Your task |
Please return all lines from the records below that include the string "agent".

Collected data
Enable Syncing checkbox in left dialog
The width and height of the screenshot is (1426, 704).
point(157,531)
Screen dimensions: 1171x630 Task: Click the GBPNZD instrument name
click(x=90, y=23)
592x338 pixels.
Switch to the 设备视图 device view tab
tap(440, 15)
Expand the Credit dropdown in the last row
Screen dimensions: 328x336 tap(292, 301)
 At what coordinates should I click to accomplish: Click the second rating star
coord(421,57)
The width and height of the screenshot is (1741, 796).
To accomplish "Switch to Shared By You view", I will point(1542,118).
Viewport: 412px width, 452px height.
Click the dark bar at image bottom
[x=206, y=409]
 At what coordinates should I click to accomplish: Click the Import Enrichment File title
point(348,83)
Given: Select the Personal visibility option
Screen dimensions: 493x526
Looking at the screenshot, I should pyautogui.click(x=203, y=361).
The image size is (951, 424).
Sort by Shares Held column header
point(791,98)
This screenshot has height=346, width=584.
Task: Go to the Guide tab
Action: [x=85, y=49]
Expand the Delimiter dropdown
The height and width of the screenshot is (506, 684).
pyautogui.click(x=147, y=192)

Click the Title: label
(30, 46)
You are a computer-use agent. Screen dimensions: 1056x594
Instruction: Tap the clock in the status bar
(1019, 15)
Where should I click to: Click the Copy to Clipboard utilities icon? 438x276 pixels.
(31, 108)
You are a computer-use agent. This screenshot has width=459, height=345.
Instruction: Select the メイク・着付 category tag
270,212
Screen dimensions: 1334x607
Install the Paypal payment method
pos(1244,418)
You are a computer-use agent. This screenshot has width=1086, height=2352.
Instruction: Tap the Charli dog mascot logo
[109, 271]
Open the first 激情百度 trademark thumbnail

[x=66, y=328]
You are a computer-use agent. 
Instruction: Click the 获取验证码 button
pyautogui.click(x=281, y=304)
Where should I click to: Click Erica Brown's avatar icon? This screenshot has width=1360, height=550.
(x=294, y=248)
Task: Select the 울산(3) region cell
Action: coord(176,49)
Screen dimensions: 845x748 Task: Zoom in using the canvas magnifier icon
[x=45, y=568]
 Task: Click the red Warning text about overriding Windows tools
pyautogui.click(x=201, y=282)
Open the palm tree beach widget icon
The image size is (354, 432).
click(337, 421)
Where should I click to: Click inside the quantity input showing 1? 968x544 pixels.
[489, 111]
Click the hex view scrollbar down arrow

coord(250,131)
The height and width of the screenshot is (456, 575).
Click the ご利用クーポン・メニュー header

Task response |
You are a computer-use agent. Screen dimensions: 1056x594
You are a computer-use agent. This screenshot has width=459, height=345.
You are a computer-use agent. This screenshot has width=1086, height=2352.
You are a computer-use agent. 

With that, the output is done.